Mr. Speaker, we have heard today from many parliamentarians on the merits of counselling, and the government takes no issue with that. The issue is mandatory counselling. In order to consider the merits of Bill C-235, we have to compare the current Divorce Act to see what it would add.
There are currently several sections in the Divorce Act that already refer to reconciliation. For example, section 10 requires the court to assess the possibility of a reconciliation of the spouses that come before it.
Pursuant to subsection 10(1), the court must satisfy itself that there is no possibility of reconciliation of the spouses before the court can even consider the evidence on the matter.
Subsection 10(2) provides that if it appears at any stage of the court proceedings that there is a possibility of the spouses reconciling, the court must adjourn the proceedings and nominate a marriage counsellor to assist the spouses to achieve this reconciliation if it is possible.
Bill C-235 does not refer to section 10 but rather proposes to replace section 9(1) of the Divorce Act. As I have already noted, section 9(1) currently creates a duty for all legal advisors to inform spouses of the available marital counselling services.
Specifically, section 9(1) requires every barrister, solicitor, lawyer or advocate who undertakes to act on behalf of the spouses in a divorce proceeding to do two things: first, to draw the attention of the spouse to the provisions of the Divorce Act that have as their object the reconciliation of the spouses; and second, to discuss with the spouse the possibility of reconciliation and to inform the spouse of the marriage counselling or guidance facilities known to him or her that might be able to assist the spouses to achieve reconciliation. This duty is imposed unless the circumstances of the case are such that it would clearly not be appropriate to do so.

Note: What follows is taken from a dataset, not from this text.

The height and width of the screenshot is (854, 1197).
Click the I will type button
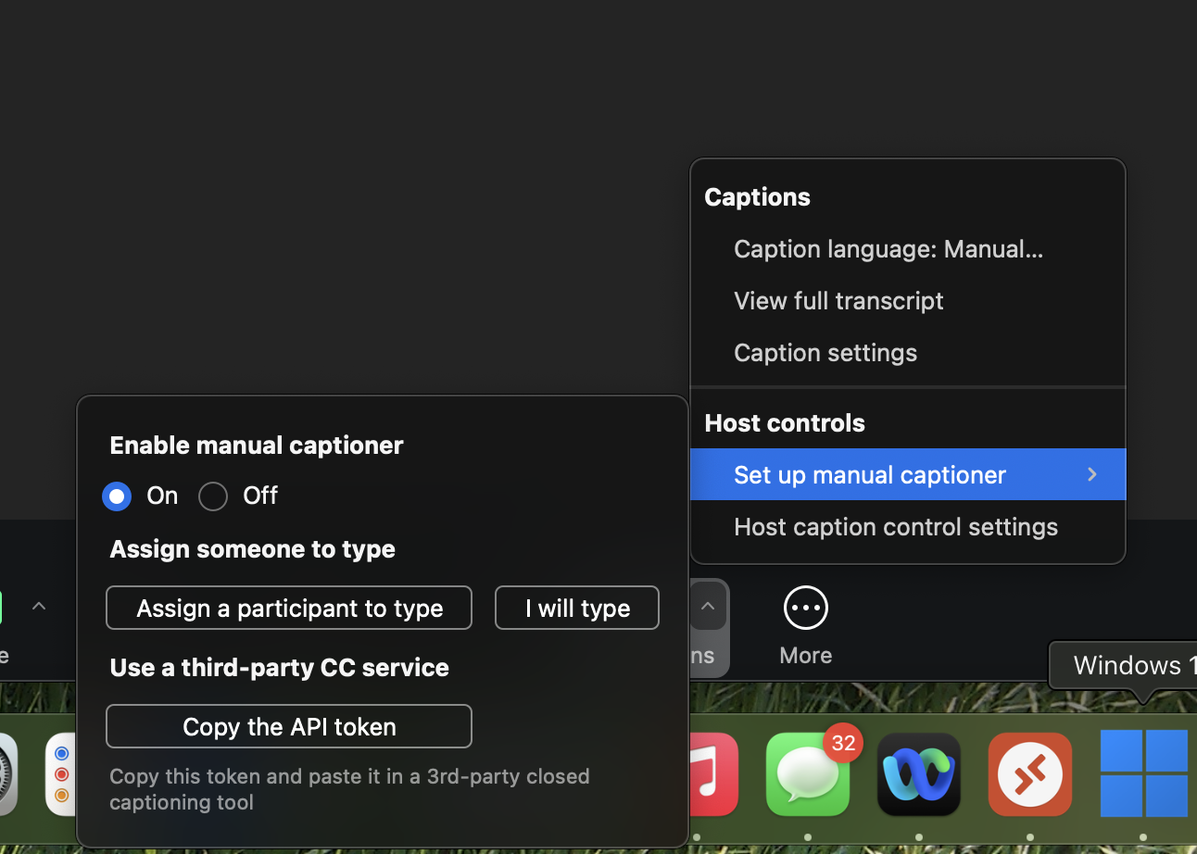(576, 608)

There may also be constitutional and cost implications associated with requiring mandatory marriage counselling for all divorcing couples. Counselling can be expensive and would impose an additional cost on parents. Provinces and territories could also be reluctant to co-operate if they viewed this legal requirement as a federal intrusion into matters of provincial jurisdiction. There would be a strong expectation that the federal government would provide the financial funding for those counselling services since this legal requirement would be imposed on them by the federal government and it could be very costly.
I commend the member for Mississauga South on his initiative and his continuing crusade to support family and children. He is to be commended for it.